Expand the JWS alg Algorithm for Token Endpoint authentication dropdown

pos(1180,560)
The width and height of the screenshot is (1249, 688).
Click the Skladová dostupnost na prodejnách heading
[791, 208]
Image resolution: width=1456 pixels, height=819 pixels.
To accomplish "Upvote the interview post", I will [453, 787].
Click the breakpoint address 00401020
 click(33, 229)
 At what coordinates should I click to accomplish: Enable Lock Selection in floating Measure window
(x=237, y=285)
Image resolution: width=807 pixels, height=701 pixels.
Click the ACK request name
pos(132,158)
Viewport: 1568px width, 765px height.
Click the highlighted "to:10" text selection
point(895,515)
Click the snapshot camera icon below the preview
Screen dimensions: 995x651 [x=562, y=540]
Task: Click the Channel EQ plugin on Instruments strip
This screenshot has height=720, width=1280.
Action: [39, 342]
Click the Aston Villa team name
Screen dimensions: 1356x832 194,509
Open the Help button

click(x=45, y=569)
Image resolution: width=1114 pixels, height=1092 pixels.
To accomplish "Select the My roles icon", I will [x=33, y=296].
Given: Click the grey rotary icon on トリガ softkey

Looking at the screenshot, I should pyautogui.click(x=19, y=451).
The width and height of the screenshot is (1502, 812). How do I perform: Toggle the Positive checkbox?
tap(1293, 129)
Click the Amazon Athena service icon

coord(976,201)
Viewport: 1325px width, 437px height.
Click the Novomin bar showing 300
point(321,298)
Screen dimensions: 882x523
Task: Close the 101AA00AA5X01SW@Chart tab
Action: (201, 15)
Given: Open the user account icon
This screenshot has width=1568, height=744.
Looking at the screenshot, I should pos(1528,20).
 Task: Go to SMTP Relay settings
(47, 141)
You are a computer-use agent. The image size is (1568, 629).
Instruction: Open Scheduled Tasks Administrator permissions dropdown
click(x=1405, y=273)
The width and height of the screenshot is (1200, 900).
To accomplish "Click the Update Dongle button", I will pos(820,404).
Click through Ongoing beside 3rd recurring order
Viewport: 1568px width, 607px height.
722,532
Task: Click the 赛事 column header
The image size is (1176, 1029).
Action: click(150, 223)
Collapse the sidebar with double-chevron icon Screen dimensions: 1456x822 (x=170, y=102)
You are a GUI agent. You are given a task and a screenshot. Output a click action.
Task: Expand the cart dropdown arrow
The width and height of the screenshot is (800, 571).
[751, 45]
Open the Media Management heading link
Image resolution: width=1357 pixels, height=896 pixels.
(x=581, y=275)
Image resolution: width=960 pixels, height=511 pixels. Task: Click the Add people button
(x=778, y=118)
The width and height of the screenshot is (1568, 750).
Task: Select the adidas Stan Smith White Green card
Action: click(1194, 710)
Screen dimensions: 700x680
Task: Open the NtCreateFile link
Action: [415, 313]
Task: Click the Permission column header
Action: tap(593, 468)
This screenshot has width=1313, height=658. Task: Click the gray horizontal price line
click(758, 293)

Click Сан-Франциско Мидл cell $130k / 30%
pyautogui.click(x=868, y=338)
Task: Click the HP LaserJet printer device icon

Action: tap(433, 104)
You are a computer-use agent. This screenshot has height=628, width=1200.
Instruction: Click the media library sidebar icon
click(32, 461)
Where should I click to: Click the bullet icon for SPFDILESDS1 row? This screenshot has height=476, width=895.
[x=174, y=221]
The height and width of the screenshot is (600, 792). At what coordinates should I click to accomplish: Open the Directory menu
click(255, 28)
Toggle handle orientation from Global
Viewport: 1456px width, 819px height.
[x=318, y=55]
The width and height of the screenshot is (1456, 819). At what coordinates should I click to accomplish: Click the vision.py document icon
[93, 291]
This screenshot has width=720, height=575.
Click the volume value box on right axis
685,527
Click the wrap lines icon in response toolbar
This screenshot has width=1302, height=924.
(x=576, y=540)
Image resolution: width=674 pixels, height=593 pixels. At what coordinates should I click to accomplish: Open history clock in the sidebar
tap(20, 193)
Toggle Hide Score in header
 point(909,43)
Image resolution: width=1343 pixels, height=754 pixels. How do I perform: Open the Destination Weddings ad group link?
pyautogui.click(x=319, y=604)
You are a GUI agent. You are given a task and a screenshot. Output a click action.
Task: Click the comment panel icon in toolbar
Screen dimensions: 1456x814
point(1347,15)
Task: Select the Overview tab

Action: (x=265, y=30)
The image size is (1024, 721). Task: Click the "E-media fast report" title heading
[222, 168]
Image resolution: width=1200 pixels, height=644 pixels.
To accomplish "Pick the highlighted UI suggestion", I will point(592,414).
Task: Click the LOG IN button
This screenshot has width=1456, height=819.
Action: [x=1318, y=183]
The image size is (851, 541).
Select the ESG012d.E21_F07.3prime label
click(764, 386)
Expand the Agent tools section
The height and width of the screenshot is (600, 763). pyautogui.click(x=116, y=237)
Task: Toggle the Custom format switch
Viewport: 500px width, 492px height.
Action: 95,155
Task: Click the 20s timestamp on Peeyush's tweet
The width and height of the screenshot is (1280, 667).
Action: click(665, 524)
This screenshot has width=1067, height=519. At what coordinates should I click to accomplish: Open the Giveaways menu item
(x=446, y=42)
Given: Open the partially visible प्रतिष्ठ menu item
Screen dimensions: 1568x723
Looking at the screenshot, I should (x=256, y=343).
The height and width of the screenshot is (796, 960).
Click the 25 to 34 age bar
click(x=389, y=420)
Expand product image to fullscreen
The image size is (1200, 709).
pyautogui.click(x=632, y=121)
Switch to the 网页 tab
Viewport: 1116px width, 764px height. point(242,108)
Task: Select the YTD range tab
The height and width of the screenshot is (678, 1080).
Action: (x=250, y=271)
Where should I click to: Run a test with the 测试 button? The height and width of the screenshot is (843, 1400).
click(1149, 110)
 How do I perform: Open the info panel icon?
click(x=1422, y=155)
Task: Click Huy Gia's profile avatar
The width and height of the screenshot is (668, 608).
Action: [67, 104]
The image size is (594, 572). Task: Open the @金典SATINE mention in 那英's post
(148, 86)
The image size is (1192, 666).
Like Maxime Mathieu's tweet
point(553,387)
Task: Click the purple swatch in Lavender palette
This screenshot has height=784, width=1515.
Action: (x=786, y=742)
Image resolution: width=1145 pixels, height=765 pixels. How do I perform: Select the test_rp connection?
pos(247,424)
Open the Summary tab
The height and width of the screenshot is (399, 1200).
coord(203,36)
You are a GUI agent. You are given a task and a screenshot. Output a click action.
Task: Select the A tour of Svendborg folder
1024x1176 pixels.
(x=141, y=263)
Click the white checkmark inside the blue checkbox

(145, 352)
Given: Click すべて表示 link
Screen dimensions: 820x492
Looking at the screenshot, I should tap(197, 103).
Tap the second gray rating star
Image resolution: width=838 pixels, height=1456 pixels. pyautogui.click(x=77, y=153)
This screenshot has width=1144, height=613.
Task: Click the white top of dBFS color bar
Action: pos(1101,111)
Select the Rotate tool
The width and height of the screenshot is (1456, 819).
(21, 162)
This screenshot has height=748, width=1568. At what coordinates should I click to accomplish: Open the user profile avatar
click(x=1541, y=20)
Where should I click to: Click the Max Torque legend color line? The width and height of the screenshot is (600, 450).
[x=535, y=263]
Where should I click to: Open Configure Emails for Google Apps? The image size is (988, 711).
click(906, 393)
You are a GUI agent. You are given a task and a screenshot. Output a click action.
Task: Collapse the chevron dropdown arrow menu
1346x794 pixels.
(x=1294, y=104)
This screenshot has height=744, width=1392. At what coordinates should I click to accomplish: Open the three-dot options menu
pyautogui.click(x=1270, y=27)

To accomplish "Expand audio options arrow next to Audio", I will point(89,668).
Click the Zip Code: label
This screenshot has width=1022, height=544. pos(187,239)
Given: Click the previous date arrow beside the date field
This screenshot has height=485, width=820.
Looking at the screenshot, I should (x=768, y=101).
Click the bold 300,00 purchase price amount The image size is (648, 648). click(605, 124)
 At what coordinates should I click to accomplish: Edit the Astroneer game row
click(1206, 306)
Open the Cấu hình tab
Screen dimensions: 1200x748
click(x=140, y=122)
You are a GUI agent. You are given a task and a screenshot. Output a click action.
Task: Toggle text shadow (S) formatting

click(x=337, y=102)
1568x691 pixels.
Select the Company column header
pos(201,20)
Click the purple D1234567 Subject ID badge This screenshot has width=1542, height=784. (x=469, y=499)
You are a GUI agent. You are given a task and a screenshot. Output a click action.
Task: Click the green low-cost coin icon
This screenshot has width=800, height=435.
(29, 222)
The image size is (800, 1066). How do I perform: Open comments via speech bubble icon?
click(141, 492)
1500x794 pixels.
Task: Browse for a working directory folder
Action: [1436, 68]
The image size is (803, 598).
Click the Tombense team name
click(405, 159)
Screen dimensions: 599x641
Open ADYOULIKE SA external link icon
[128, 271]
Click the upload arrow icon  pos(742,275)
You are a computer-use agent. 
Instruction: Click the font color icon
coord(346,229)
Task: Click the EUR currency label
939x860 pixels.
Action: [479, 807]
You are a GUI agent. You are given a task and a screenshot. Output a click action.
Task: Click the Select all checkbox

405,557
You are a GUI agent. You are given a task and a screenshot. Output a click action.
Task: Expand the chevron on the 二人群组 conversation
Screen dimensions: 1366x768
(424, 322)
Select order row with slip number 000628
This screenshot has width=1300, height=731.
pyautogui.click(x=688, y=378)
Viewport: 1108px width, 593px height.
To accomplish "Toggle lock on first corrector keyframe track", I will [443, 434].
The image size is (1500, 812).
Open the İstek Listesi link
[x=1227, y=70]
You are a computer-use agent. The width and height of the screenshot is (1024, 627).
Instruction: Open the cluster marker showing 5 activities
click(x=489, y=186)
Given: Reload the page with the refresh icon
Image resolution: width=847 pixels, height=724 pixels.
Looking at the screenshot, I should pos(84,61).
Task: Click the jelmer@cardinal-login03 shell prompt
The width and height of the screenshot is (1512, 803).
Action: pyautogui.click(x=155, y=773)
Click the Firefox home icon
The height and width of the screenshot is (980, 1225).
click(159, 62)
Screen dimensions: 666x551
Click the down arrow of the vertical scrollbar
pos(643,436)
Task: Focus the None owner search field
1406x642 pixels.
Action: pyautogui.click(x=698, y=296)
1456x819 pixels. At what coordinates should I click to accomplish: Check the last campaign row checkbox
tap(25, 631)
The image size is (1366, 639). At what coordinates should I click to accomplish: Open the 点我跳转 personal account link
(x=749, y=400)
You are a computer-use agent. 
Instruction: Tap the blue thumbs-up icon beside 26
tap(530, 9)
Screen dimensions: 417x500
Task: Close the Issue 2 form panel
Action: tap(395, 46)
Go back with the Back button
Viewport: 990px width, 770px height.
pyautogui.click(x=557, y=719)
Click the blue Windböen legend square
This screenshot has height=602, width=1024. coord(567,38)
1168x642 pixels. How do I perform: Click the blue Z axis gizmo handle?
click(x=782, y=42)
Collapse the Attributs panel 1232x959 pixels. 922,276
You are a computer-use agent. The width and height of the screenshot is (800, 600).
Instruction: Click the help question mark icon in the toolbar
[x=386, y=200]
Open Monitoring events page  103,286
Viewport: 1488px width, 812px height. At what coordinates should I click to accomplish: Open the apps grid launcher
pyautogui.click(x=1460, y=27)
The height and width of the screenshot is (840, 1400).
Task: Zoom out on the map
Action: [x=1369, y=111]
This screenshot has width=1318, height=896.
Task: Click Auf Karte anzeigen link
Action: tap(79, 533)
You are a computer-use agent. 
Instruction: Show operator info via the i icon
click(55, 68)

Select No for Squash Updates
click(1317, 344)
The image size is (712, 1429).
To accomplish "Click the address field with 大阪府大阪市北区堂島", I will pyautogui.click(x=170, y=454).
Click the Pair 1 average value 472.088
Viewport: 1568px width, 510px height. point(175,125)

▶ [Exercise]: Please pull out every line from the entries above that contains the string "heading" and copy each one in full. Case counts.

▶ [Result of the task]:
Click the Skladová dostupnost na prodejnách heading
Open the Media Management heading link
The image size is (1024, 721). Task: Click the "E-media fast report" title heading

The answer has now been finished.